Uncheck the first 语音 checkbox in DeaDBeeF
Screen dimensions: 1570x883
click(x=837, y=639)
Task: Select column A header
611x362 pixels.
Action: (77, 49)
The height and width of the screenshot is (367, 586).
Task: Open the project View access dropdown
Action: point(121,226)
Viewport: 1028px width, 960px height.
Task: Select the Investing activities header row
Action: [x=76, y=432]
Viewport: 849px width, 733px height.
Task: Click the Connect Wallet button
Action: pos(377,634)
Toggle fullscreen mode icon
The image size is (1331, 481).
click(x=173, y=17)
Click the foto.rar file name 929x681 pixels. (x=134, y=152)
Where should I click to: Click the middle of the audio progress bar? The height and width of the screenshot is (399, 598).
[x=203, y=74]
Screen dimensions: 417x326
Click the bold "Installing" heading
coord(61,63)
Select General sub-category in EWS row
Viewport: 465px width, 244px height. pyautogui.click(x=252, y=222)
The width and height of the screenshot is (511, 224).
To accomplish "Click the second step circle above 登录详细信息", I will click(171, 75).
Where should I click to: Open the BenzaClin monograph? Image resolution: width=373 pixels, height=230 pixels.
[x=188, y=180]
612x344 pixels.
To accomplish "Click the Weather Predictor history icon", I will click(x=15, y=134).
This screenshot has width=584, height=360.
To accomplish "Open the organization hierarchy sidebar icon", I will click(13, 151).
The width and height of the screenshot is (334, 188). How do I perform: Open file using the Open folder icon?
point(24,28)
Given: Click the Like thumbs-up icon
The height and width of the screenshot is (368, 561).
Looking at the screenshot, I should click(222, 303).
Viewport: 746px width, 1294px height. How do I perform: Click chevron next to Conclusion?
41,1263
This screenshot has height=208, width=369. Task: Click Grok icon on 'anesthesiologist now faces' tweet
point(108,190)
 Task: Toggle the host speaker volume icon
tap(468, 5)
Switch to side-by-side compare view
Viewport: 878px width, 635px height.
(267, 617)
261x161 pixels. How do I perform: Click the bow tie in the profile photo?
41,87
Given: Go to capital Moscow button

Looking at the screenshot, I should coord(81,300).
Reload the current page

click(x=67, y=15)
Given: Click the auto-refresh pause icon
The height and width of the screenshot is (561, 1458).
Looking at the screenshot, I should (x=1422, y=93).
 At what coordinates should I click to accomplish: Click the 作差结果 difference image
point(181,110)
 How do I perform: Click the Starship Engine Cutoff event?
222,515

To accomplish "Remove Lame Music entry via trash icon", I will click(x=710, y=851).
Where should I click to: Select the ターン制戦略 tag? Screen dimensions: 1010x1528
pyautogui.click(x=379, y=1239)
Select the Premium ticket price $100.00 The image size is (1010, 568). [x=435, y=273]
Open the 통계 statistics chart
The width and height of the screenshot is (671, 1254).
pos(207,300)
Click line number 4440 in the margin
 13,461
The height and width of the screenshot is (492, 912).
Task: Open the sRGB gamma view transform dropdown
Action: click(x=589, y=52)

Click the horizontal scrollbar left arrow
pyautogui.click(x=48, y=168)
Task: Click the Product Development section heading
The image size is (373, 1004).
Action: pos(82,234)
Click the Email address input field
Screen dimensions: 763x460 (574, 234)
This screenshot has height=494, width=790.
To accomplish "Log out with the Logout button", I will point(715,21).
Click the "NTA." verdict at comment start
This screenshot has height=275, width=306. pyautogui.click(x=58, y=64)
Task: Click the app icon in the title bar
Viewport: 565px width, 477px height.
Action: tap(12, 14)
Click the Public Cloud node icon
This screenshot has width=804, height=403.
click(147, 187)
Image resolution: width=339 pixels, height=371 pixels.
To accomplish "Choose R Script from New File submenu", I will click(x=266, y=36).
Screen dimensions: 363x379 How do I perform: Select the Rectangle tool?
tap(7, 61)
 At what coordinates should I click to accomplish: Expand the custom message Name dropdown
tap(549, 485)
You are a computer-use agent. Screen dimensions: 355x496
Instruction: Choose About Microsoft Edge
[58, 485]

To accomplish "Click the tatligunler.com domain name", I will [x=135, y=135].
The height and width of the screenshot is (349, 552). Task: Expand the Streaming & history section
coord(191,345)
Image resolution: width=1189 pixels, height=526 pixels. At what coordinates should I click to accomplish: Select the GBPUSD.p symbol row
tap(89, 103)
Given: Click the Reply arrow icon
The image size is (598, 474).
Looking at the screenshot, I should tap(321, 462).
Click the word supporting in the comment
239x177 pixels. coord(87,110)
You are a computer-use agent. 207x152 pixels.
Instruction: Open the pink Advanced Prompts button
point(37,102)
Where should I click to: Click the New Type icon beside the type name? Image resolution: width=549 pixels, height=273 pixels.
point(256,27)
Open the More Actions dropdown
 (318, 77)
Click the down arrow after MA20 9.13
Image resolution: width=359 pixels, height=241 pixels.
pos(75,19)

-- Work to be completed --
The response consists of the lines above that contain "computer".

-- Answer section --
You are a computer-use agent. Screen dimensions: 355x496
You are a computer-use agent. 207x152 pixels.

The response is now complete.